» Stated task A: In the Backpage article below, how many civil suits does it say were filed this year by women who were underage and sold for sex on the site?
» Stated task B: Pick up the Backpage article below after its last paragraph and carry it forward.

» Text block:
>>

But Backpage argues there’s an upside to all this and some anti-trafficking advocates agree: The site provides a responsive, reliable repository for local and federal investigators to track illegal activity, from prostitution to murder. Backpage responds quickly to subpoenas and provides testimony and research to police and prosecutors. Shutting down Backpage’s “dating” section would disperse those ads to many smaller and foreign sites who might not be so helpful to American investigators trying to rescue a child or capture a pimp.
“We harness the technologies that have been created,” Backpage general counsel Liz McDougall told an Arizona human trafficking task force in 2013, “and use them intelligently to find and stop the perpetrators of this horrific crime. … Backpage has no tolerance for sex trafficking. As a result, Backpage is one of the best places in America to get busted trafficking a child.”
Statements like these draw extreme skepticism from many anti-trafficking groups, especially those who work with girls once prostituted through Backpage. Eight civil suits have been filed this year alone by women who were underage and sold for sex on Backpage, with renowned attorney David Boies serving as lead counsel in two of them. The suits seek money and injunctions as a way to persuade Backpage to stop hosting sex ads. Five members of Congress last week called for the Justice Department to launch a criminal investigation of the site.
But it’s a tougher call for law enforcement. They have worked with Backpage for years, and they have gotten information and convictions. McDougall, who declined to speak to The Post on the record, quoted numerous examples in 2013 of law enforcement officials thanking Backpage for their help.
“Mr. Ferrer,” went one email from the FBI in 2011, referring to Backpage chief executive Carl Ferrer, “We want to submit your name for recognition of your assistance following this case.”
“We appreciate Backpage’s vigilance to help protect kids,” an email from Texas said in 2011.
“Your company’s level of cooperation is not the norm,” said an email from a Massachusetts agency in 2011, “and makes a huge difference in our ability to target and ultimately arrest the offender.”
We reached out to a number of law enforcement groups who investigate human trafficking, and several of them didn’t want to discuss Backpage. Defending Backpage is “not a popular position to take in the law enforcement world,” said Kimberly Mehlman-Orozco, a human trafficking expert who often testifies in such cases. “In my talks with law enforcement, they do say they use it as a tool.”
Mehlman-Orozco said of the campaign against Backpage, “If these ads ceased to exist would these women not be sold? The answer is no. There’s not a single piece of empirical research to suggest that. It will simply displace these ads.”

<<

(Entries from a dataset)
>>

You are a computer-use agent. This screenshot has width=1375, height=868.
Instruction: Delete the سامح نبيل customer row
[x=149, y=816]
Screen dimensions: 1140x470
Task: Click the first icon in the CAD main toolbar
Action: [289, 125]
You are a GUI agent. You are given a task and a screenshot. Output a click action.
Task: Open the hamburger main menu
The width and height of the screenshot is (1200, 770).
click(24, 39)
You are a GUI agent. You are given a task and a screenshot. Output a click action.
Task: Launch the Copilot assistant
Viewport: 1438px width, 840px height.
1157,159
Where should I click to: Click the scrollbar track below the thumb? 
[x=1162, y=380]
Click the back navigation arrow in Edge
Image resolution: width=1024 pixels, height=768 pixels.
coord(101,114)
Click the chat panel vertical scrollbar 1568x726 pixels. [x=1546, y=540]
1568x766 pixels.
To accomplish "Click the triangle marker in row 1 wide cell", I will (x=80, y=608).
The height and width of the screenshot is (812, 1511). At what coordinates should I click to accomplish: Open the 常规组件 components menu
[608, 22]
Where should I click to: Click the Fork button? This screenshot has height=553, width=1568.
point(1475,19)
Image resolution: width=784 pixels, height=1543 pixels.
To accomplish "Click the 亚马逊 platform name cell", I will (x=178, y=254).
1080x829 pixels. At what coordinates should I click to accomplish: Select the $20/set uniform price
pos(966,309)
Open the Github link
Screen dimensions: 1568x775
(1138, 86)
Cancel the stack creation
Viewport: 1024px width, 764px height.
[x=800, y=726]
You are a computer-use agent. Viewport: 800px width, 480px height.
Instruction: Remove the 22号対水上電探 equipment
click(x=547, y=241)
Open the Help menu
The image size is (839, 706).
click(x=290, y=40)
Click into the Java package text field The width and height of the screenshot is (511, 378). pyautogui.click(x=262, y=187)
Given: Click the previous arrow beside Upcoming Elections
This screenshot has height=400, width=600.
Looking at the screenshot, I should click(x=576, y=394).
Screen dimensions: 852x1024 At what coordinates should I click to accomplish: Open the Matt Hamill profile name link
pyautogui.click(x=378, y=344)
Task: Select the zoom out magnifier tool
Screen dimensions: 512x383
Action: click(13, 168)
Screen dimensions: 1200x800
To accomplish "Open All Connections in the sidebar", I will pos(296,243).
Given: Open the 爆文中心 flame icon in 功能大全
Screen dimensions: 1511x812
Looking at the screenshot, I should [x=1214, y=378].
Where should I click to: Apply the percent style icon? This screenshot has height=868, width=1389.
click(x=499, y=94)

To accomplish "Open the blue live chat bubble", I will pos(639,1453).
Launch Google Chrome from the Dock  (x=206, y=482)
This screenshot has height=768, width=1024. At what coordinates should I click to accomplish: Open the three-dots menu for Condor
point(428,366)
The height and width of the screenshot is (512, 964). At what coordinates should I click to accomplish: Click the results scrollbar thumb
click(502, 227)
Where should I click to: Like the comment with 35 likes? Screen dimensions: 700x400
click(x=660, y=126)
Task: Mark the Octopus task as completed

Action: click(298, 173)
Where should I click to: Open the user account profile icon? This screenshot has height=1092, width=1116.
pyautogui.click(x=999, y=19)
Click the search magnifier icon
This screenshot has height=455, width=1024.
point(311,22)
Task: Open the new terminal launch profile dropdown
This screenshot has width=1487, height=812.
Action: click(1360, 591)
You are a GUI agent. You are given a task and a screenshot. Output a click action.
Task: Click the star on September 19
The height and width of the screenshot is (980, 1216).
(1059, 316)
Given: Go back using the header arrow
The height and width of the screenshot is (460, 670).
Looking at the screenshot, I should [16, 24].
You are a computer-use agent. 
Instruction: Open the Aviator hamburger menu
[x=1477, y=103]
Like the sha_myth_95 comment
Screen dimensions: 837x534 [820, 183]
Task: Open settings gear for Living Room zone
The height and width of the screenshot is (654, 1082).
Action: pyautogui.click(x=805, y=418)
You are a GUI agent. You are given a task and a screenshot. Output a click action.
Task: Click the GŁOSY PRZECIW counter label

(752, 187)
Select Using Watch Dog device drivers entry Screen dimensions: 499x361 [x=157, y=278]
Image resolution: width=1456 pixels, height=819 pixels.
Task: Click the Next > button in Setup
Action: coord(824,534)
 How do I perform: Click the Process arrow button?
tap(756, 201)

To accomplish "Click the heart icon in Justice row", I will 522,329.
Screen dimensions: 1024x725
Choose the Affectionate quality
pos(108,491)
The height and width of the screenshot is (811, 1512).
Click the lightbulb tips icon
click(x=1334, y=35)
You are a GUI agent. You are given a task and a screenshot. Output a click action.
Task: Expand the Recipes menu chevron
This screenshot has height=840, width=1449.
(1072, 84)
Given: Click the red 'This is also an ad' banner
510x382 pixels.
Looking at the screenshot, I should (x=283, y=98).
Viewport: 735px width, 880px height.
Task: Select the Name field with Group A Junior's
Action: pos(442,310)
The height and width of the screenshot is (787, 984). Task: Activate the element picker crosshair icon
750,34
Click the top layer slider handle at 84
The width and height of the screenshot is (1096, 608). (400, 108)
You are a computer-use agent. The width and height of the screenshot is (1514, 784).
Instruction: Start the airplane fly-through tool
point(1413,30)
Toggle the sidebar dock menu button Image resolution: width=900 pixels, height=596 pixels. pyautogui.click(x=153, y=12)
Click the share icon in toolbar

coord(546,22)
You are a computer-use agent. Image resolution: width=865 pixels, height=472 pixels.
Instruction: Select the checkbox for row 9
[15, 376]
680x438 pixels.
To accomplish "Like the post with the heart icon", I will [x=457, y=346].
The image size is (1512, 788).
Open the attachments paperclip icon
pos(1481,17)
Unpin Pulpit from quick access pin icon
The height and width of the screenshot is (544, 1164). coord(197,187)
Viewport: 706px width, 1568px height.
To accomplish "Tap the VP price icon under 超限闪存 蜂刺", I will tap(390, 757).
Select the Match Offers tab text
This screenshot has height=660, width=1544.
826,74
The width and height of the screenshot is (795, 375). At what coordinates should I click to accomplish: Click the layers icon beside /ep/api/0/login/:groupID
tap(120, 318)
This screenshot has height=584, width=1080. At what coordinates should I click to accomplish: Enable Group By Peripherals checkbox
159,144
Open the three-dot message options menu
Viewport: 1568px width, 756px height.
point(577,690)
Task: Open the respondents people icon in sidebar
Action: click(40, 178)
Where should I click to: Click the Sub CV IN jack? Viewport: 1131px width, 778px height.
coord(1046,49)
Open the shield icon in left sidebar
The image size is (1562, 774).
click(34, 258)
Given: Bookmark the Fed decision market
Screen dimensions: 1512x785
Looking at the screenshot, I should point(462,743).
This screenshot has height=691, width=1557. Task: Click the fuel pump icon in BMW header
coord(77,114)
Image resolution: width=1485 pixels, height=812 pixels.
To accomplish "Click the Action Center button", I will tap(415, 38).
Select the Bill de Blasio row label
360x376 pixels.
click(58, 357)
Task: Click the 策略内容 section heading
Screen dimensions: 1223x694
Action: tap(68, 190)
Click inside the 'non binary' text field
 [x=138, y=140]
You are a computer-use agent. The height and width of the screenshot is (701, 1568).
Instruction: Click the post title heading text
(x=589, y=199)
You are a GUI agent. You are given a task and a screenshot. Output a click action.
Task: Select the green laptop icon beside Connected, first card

<<

» Task result A: Eight civil suits.

» Task result B:
The administrator of a smaller rival site has said he is hoping that Backpage gets shut down, Mehlman-Orozco said, because they would scoop up all the sex ads and avoid American law enforcement because it is located outside the country. “Why on earth would anybody who opposes human trafficking,” she said, “risk the advertisements being displaced to a non-U.S. website? It makes no sense.” She also noted that social media are now involved: Facebook has been used to recruit girls for prostitution, and prostitutes now advertise their services on Twitter.
McDougall has said that the courts have repeatedly upheld Backpage’s right to publish adult content and that their First Amendment right to free speech protects them. In addition, the Communications Decency Act holds that websites that merely host third-party content are not liable for that content.
But beyond legal theory, there’s the actual practice, and that’s where there is a stark divide. McDougall said in 2013 that “Backpage’s role in the rescue of victims and conviction of predators in the United States gets short shrift — if it is mentioned at all.” She said, “Backpage has developed a team and systems in order to respond to law enforcement subpoenas within 24 hours or less,” and that in one case they were able to facilitate three same-day rescues of trafficked children by providing data to the vice lieutenant within an hour of his call.
Lois Lee, who has worked on the streets of Los Angeles for 38 years rescuing child trafficking victims, is a big believer in Backpage, and strongly agreed with Mehlman-Orozco that shutting one website would have no impact on child trafficking.
“The parents or lawyers are able to find these kids. I know,” Lee said in a telephone interview. “Backpage becomes a place where everyone on the street can find their kid.” When Backpage shut down its adult ads category in January, in response to a highly critical report from a Senate subcommittee, Lee issued a public statement calling it “a sad day for America’s children victimized by prostitution.” [The ads have reappeared in the “dating" category.]
Lee acknowledges that Backpage has provided significant funding to her group Children of the Night. They also allow her to post free ads on the site for teens who want to call her for help. But she said that doesn’t change her view that there are many other websites where the ads can go, and the underlying problem of why trafficking happens remains unaddressed.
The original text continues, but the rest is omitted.